* [DIRECTIONS]
Word for word, repeat all of the entries below.

Stored data entries:
▬▬▬▬▬▬▬▬▬▬

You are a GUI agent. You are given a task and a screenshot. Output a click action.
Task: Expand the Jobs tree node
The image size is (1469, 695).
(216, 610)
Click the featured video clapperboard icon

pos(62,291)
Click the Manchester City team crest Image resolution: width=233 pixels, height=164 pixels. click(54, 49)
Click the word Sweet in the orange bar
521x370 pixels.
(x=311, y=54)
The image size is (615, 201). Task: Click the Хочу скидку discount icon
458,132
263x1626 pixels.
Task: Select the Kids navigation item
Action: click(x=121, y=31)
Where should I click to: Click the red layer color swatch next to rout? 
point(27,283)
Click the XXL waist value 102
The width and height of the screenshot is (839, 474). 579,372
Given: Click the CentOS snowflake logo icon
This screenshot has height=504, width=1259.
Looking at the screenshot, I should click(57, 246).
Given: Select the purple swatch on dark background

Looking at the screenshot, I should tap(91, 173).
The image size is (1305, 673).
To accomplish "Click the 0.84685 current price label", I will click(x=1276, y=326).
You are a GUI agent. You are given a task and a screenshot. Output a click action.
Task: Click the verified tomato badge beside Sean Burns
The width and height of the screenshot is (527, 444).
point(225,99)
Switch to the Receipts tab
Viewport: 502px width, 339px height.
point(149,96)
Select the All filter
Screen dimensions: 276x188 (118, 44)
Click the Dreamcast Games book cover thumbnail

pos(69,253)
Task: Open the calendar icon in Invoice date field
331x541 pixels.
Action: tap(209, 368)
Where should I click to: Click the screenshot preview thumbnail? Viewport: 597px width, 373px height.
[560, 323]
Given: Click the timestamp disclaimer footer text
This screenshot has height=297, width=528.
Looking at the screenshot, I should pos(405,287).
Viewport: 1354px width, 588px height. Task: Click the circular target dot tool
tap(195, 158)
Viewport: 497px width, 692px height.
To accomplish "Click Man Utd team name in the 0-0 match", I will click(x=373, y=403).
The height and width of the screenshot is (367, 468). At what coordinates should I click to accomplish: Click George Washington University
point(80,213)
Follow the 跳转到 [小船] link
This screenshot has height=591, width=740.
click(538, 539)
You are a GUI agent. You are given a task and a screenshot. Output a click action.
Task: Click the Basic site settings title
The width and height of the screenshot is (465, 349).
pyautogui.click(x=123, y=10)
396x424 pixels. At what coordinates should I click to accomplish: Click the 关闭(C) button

▬▬▬▬▬▬▬▬▬▬

* [RESULT OF THE EXERCISE]
You are a GUI agent. You are given a task and a screenshot. Output a click action.
Task: Expand the Jobs tree node
The image size is (1469, 695).
(216, 610)
Click the featured video clapperboard icon

pos(62,291)
Click the Manchester City team crest Image resolution: width=233 pixels, height=164 pixels. click(54, 49)
Click the word Sweet in the orange bar
521x370 pixels.
(x=311, y=54)
The image size is (615, 201). Task: Click the Хочу скидку discount icon
458,132
263x1626 pixels.
Task: Select the Kids navigation item
Action: click(x=121, y=31)
Where should I click to: Click the red layer color swatch next to rout? 
point(27,283)
Click the XXL waist value 102
The width and height of the screenshot is (839, 474). 579,372
Given: Click the CentOS snowflake logo icon
This screenshot has height=504, width=1259.
Looking at the screenshot, I should click(57, 246).
Given: Select the purple swatch on dark background

Looking at the screenshot, I should tap(91, 173).
The image size is (1305, 673).
To accomplish "Click the 0.84685 current price label", I will click(x=1276, y=326).
You are a GUI agent. You are given a task and a screenshot. Output a click action.
Task: Click the verified tomato badge beside Sean Burns
The width and height of the screenshot is (527, 444).
point(225,99)
Switch to the Receipts tab
Viewport: 502px width, 339px height.
point(149,96)
Select the All filter
Screen dimensions: 276x188 (118, 44)
Click the Dreamcast Games book cover thumbnail

pos(69,253)
Task: Open the calendar icon in Invoice date field
331x541 pixels.
Action: tap(209, 368)
Where should I click to: Click the screenshot preview thumbnail? Viewport: 597px width, 373px height.
[560, 323]
Given: Click the timestamp disclaimer footer text
This screenshot has height=297, width=528.
Looking at the screenshot, I should pos(405,287).
Viewport: 1354px width, 588px height. Task: Click the circular target dot tool
tap(195, 158)
Viewport: 497px width, 692px height.
To accomplish "Click Man Utd team name in the 0-0 match", I will click(x=373, y=403).
The height and width of the screenshot is (367, 468). At what coordinates should I click to accomplish: Click George Washington University
point(80,213)
Follow the 跳转到 [小船] link
This screenshot has height=591, width=740.
click(538, 539)
You are a GUI agent. You are given a task and a screenshot. Output a click action.
Task: Click the Basic site settings title
The width and height of the screenshot is (465, 349).
pyautogui.click(x=123, y=10)
396x424 pixels. At what coordinates should I click to accomplish: Click the 关闭(C) button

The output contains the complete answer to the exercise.